The task:
With pictures omitted, copy exactly every line from the one that contains "Where should I" to the end of the listing below.
Information shown: Begin
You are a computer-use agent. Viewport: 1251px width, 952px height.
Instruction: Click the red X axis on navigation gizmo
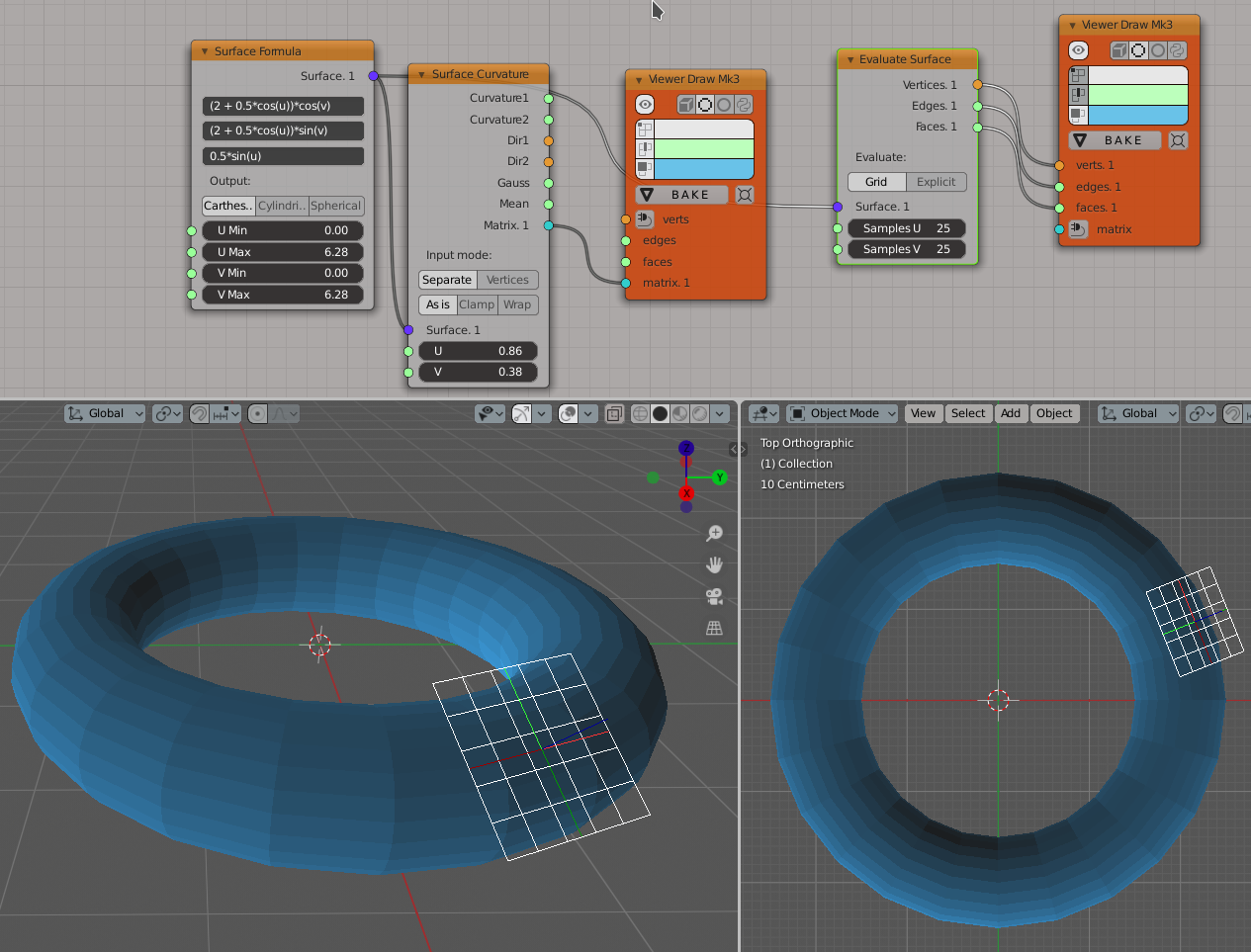coord(686,492)
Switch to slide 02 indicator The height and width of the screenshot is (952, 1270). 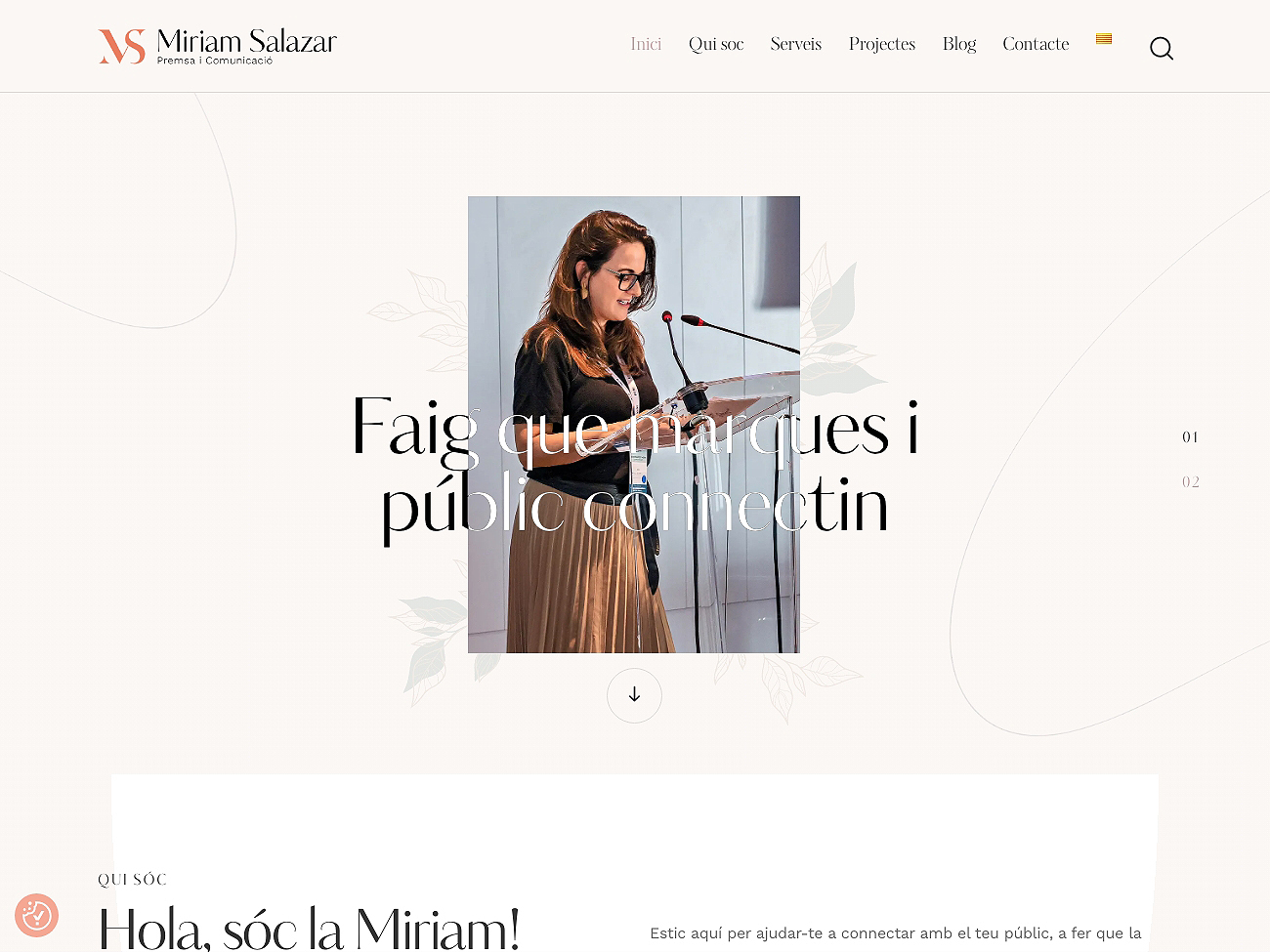pyautogui.click(x=1190, y=482)
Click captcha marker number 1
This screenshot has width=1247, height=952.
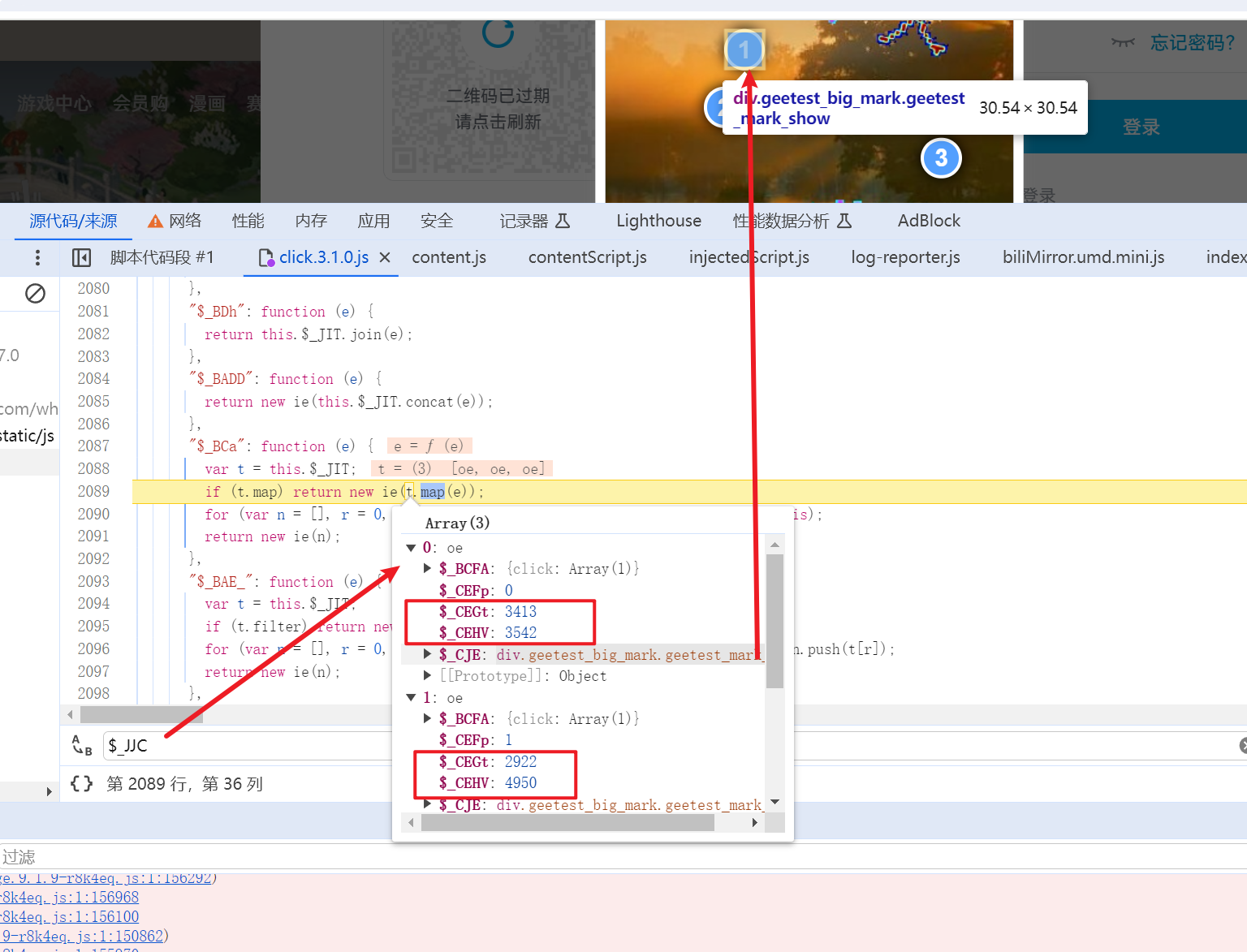coord(744,50)
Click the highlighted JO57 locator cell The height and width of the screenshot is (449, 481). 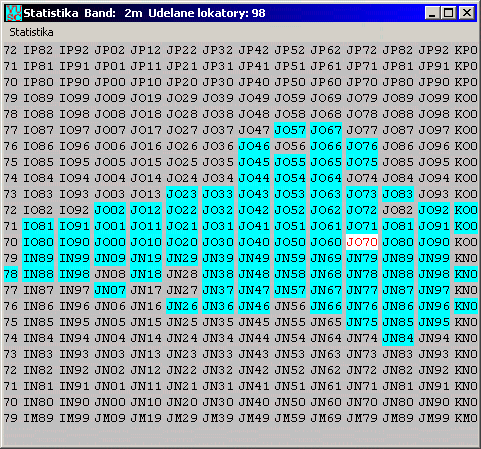pos(290,130)
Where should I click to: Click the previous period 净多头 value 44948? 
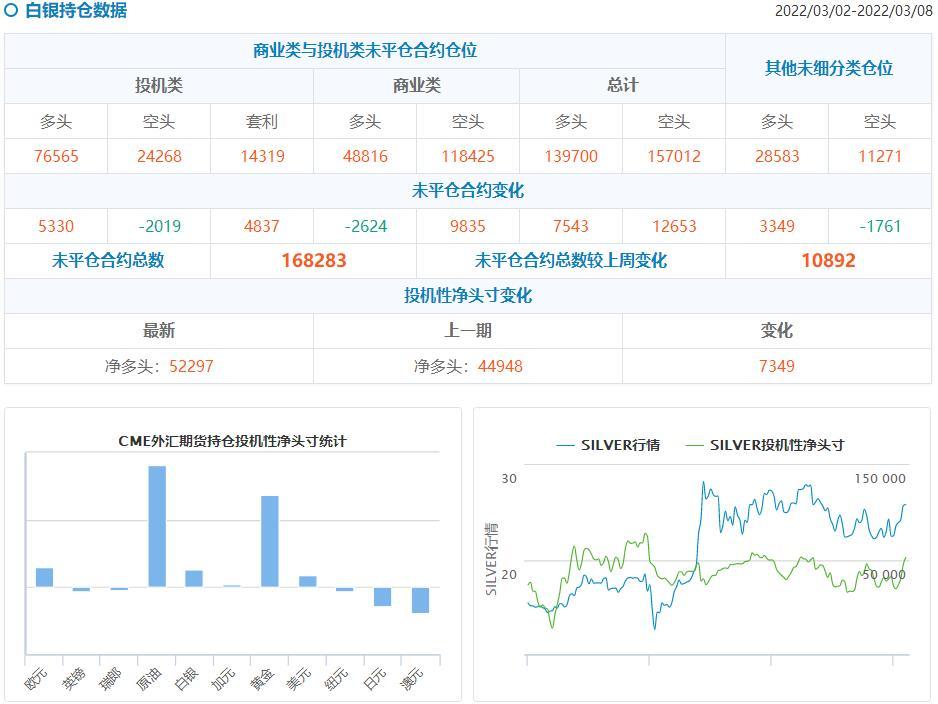(500, 366)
Information shown: End
Your response:
Where should I click to: Click the previous period 净多头 value 44948? 
(500, 366)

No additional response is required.